What we're doing here is simulating a model on a system with a given
configuration.  The Monte Carlo process randomly mutates the configuration and
alternatively selects or rejects the mutation depending on a given fitness function.

So, the process needs to be handed two sets of data.  The first, which I call
"state", defines the variables that change when the model is run.  The second
set, which I call the "seed", are the parameters that are constant relative to
the model being examined, but that can be mutated by the Monte Carlo process.
(So, for example, one can optimize the configuration according to certain
criteria for how we want the model to behave.)

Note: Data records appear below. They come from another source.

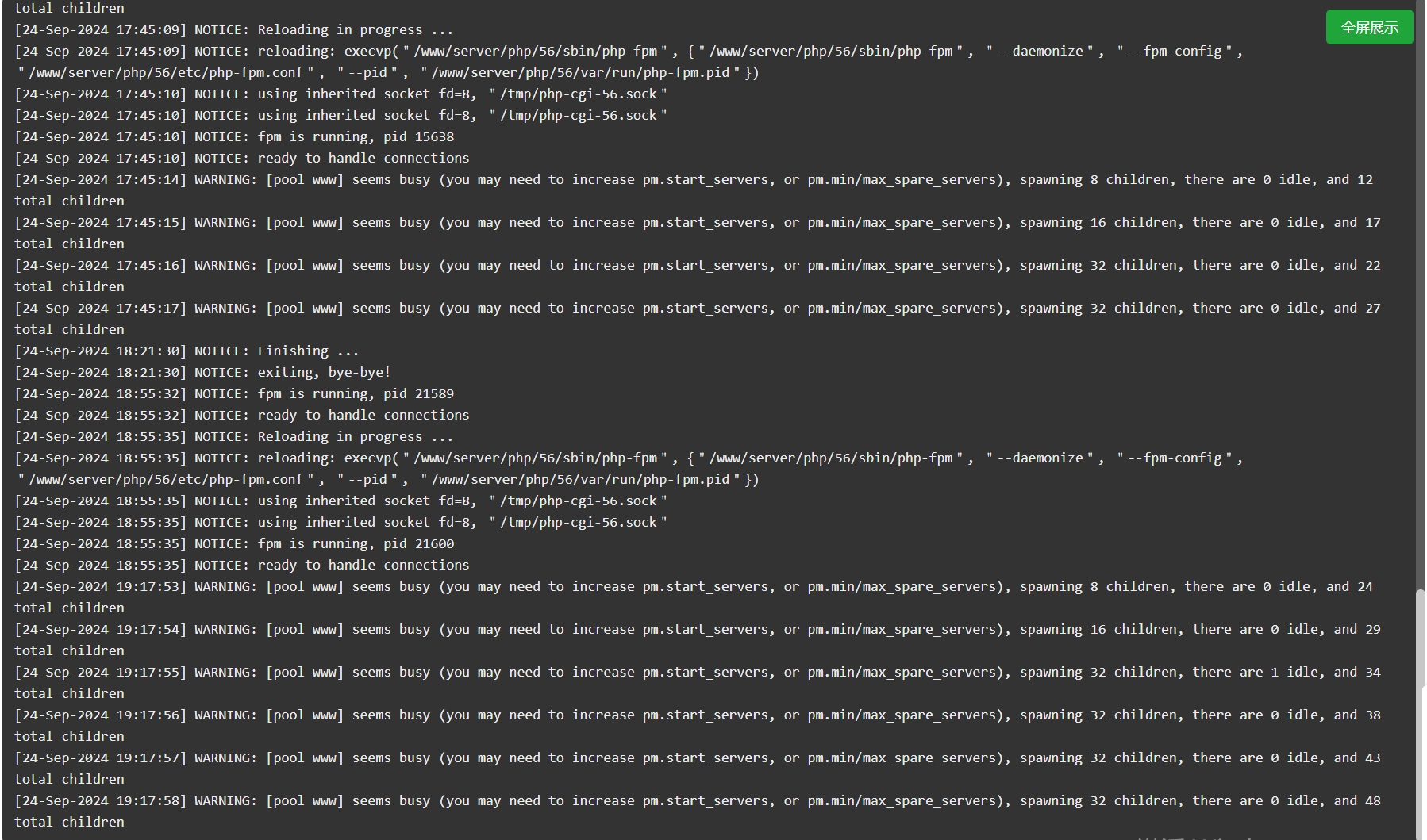Click the 17:45:09 reloading execvp log entry
The width and height of the screenshot is (1427, 840).
[629, 62]
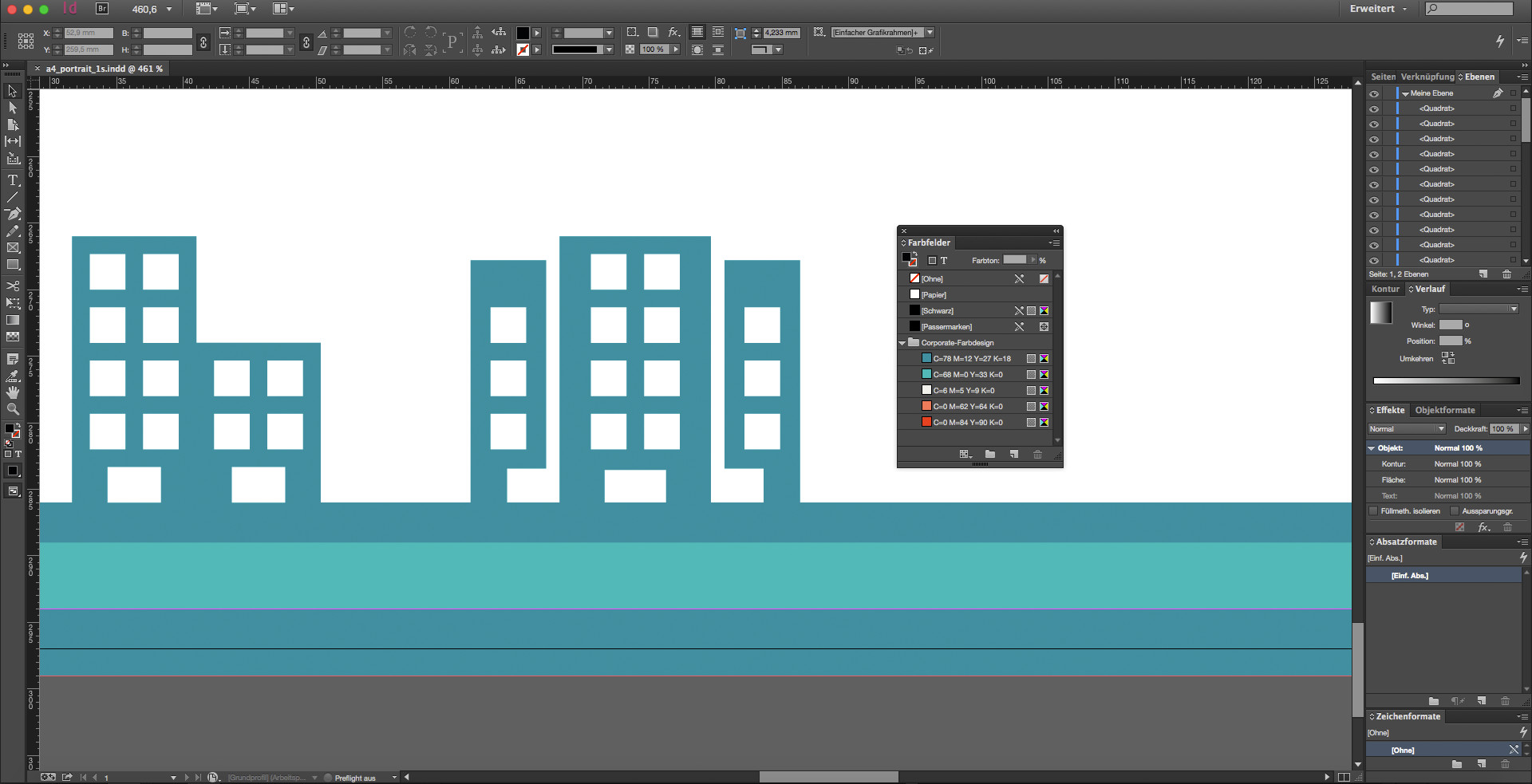Image resolution: width=1532 pixels, height=784 pixels.
Task: Activate the Hand tool
Action: [x=13, y=392]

Now, depending on the models I'm examining, obviously the contents of the state
and the seed may vary.  The solution I found was to define a struct of the form,

struct MonteCarlo(State, Seed /* some other parameters */)
{
	this(ref State st, ref Seed sd /* other stuff */)
	{
	}
}

... and internally, this stores three different State and Seed instances: one
which stores the optimal solution found; one which stores the current selected
state and seed; and finally, one which stores the mutated state and seed.

I guess there could be other ways to handle these kinds of variable input data
in a generic way, but the easiest I could think of was just to define State and
Seed storage classes that would gather together all the relevant variables.
Both have forms along the lines of

	class StateInstance
	{
		double[] a;
		double[] b;
		size_t c;
	}

	class SeedInstance
	{
		double[] d;
		size_t[] e;
		Tuple!(size_t, size_t)[][] f;
	}

Now, _some_ of what goes into the Seed can be data imported from file, that
really will never change, and it's convenient to pass it to threads as
immutable.  But I don't want to force it to _always_ be immutable inside the
Seed class, because there could be other cases where it's that data that's being
mutated by the Monte Carlo process.

All of this feels like a lot of fuss over not a lot, because I have working
solutions -- it just needs to be edited and recompiled in order to run with
different input data, which is not actually that onerous for my use case.  But
it'd be nice to be able to tidy everything up a bit in case it can be useful to
other people when it gets released.

Hence the question about passing data to threads, and then the problem of how to
incorporate that data into a storage class.

> Short answer: If you will have mixed arrays, no. There's no way to make
> that safe. If you don't have mixed arrays, there are ways.

So you mean there's no way to have one member variable be immutable, the rest
mutable, without hardcoding that into the class/struct design?